Cerezo is in Japan; we have sent over questions to be put to him there and have set up the interview. But I will be unable to conduct the process as I would like if we were face to face – which makes this week’s trip down to Porto Alegre especially important. We are going to meet Falcao, the ‘king of Rome,’ the elegant midfield presence who so typified that 1982 team.

One of the great ironies of the process is that Falcao had not played for Brazil for some time before joining up with the squad on the eve of the tournament. The fact that he was playing for Roma meant that he was not available for the qualifiers – and so one of the players who is seen as a symbol of 1982 had to be re-integrated into the team at the last minute.

This is an interesting line of questioning – how was he accepted by the group? Did his international experience proffer on him a role of leadership in the dressing room?  Did he warn his team-mates about the threat offered by Italy before that fateful 3-2 defeat?

But even more interesting from my point of view are his thoughts about the consequences of Brazil’s early elimination, especially in terms of his central midfield position.

The striking thing about the performances of the 1982 team is the circulation of the ball. There was very little dribbling – only in the last few metres of the field. Player after player has stressed that coach Tele Santana was firmly opposed to dribbling in the middle of the field, which he saw as an invitation to the opponent’s counter-attack. Instead, the ball moves, hypnotically and beautifully, from sector to sector. And always at the heart of it are the two central midfielders, Falcao and Cerezo, who stamp their authority on the game with the range of their passing and the audacity of their movement.

This was always a vital part of the Brazilian game. Think, for example, of how defensive midfielder Zito scores the decisive goal in the 1962 World Cup final against Czechoslovakia with a move that takes him from one penalty box to the other. Or his successor Clodoaldo, pushing forward to hit home the vital equaliser against Uruguay in the 1970 semi final, and then waltzing his way through the Italy midfield at the start of the move that leads to that famous Carlos Alberto goal in the final.

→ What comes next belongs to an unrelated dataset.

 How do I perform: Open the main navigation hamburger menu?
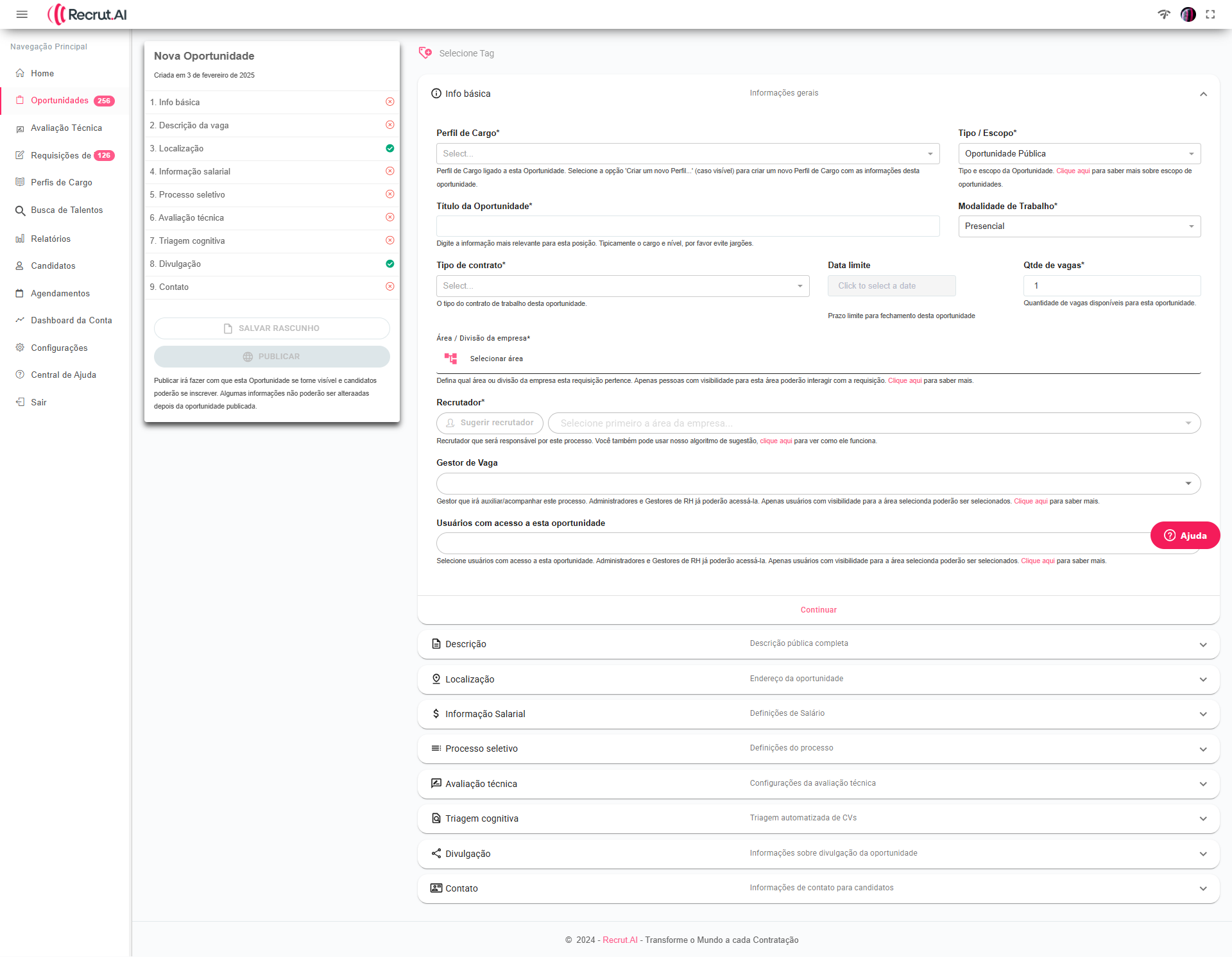point(22,14)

But Zito and Clodoaldo were also holders – far more so than either Falcao or Cerezo. In 1982 Brazil’s specialist defensive midfielder was Batista, and he was not even on the bench for that game against Italy.

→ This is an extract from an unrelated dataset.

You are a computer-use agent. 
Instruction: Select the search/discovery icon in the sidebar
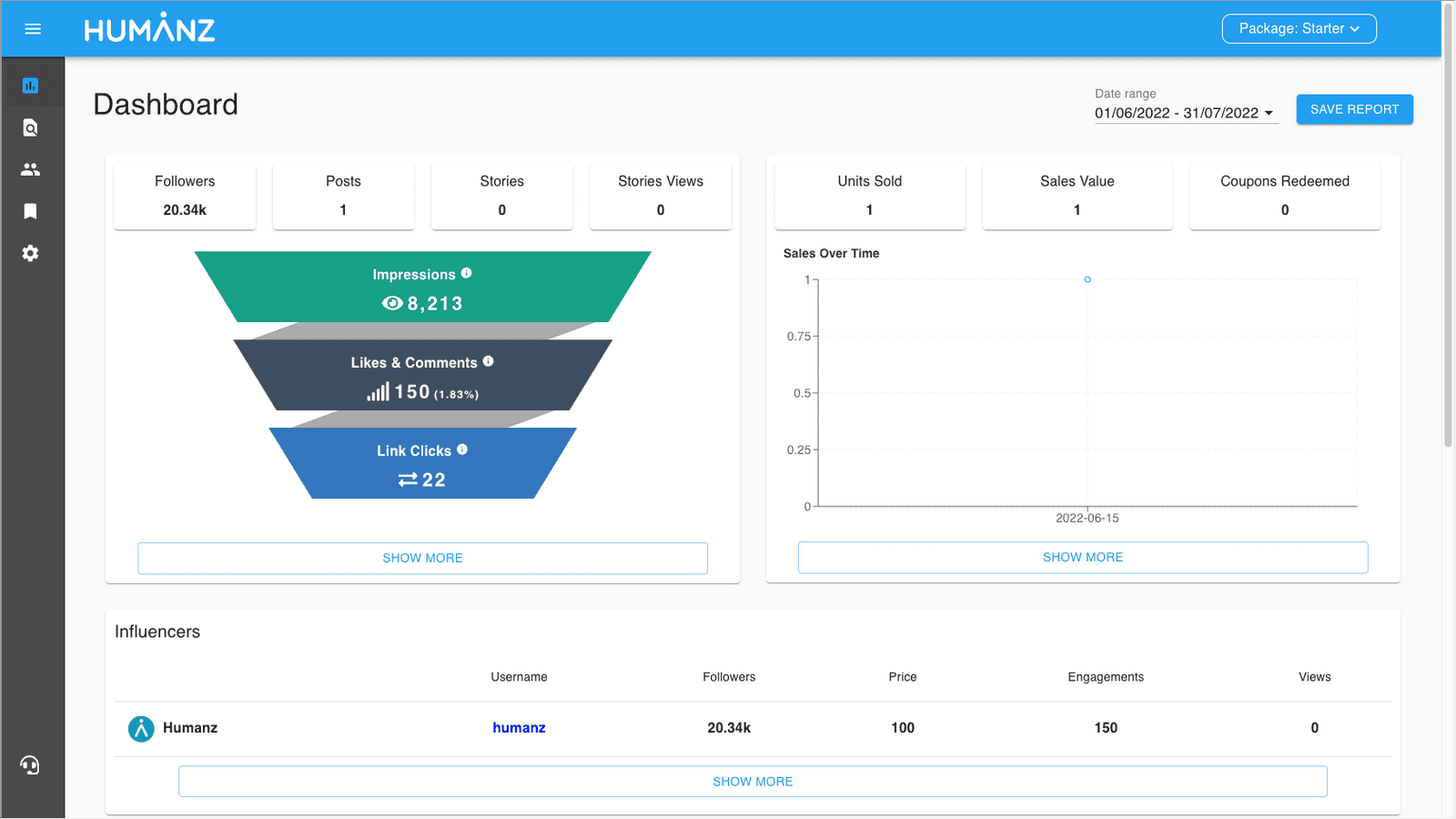32,127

The conclusion, even reached by Tele Santana in the 1986 World Cup, was that Brazil would have to tighten up in the middle of the pitch – and so began the process whereby they started selecting centre backs to offer cover in front of the centre backs, protecting the forward bursts of the full backs, but renouncing the opportunity to elaborate from centrefield as the 1982 team did so wonderfully.

Dorival Junior, who as a coach made his name with the Neymar-Paulo Henrique Ganso Santos side of 2010, argues that in the obsession to spring the full backs, Brazilian football has forgotten how to pass the ball through the middle of the field.

The great Tostao blames Brazil’s recent conception of midfield play for the fact that Ganso has so far come nowhere near fulfilling the expectations that were constructed around him; “He should have been prepared, all the way through the youth ranks, to play from one penalty box to the other, marking and attacking as do the great talents in this position, such as Schweinsteiger, Kroos, Xavi, Iniesta, Thiago Alcantara, Yaya Toure, Modric, Pirlo and others. But the midfield in Brazil has been divided into those who mark and those who attack, and players such as Ganso have been squeezed out.”

Tostao accepts that a change is on the way, with the likes of Paulinho, Hernanes and Ramires capable of both marking and attacking, but he still feels that Brazil is lagging behind in this area. And surely he has a point. 1982 should have inspired subsequent generations of Falcaos and Cerezos. Instead, it is hard to find them here in Brazil. I can hardly wait to delve into such issues with Paulo Roberto Falcao.